13th District Democratic candidates and where they stand on gun violence, reparations, and immigration
The three Democratic contenders for Illinois’ 13th Congressional District faced off on Tuesday, revealing different approaches to gun violence, reparations for slavery, immigration and more.
Tuesday marked the first public forum with the three candidates. The progressive Jewish organization Bend the Arc hosted the event online.
Illinois Democrats redrew the Congressional districts last year. The new 13th District is left-leaning and stretches from Champaign to East St. Louis.
Nikki Budzinski says no to explicit reparations
One of the issues that divided the candidates was reparations for slavery. Veteran Democrat Nikki Budzinski stood apart as the only one of the three not to support creating a committee to study the idea.

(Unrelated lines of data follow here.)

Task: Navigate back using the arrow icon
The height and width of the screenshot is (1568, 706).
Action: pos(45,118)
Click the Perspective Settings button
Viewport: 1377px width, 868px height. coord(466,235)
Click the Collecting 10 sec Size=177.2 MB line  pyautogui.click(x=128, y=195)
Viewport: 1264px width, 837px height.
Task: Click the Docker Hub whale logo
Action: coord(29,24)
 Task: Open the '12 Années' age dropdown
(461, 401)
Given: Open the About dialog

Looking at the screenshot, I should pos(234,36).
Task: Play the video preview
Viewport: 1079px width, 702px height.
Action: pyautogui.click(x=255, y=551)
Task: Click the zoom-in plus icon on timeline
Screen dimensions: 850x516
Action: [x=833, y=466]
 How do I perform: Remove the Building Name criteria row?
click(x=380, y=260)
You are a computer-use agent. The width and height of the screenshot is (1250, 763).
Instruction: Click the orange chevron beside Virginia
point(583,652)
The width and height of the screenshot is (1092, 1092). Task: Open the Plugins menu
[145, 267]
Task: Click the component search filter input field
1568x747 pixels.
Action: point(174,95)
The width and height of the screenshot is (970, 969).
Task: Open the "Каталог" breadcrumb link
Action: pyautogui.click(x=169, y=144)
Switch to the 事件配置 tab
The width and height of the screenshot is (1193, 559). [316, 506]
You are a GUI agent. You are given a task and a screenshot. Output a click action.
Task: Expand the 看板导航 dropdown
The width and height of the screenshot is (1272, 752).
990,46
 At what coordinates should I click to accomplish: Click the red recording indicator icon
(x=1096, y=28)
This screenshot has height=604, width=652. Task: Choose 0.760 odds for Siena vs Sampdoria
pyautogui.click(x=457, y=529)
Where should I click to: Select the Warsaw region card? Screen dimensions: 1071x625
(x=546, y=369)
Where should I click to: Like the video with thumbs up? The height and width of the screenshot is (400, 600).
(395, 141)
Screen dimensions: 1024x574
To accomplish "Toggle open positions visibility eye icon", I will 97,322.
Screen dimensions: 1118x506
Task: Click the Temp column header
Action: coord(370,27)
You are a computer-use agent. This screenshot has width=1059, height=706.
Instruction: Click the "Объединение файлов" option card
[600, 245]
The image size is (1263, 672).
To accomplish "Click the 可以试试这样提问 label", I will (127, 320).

“Slavery is a stain on our country that we can never blot out. But I do not believe that H.R. 40 is the correct approach,” Budzinski said.
“I believe it is better to focus our efforts on job opportunities, making healthcare affordable and accessible, access to affordable housing, providing workforce training and educational opportunities.”
H.R. 40 would establish a commission to study the impacts of slavery and discrimination on African Americans and suggest ways to remedy those impacts.
Budzinski has worked with unions on creating clean energy jobs and helped Gov. J.B. Pritzker set a $15 minimum wage. Most recently, she held a top position in President Biden’s Office of Management and Budget.
She originally entered the race to beat incumbent Republican Rodney Davis. Illinois Democrats redrew Davis into the new, more conservative 15th district, where he will run against fellow Republican Mary Miller in the primary.
Ellis Taylor advocates for open borders in first public appearance
Ellis Taylor is a full-time, community college student. He has not campaigned much yet and joked during Tuesday’s debate that people didn’t know who he was until the event.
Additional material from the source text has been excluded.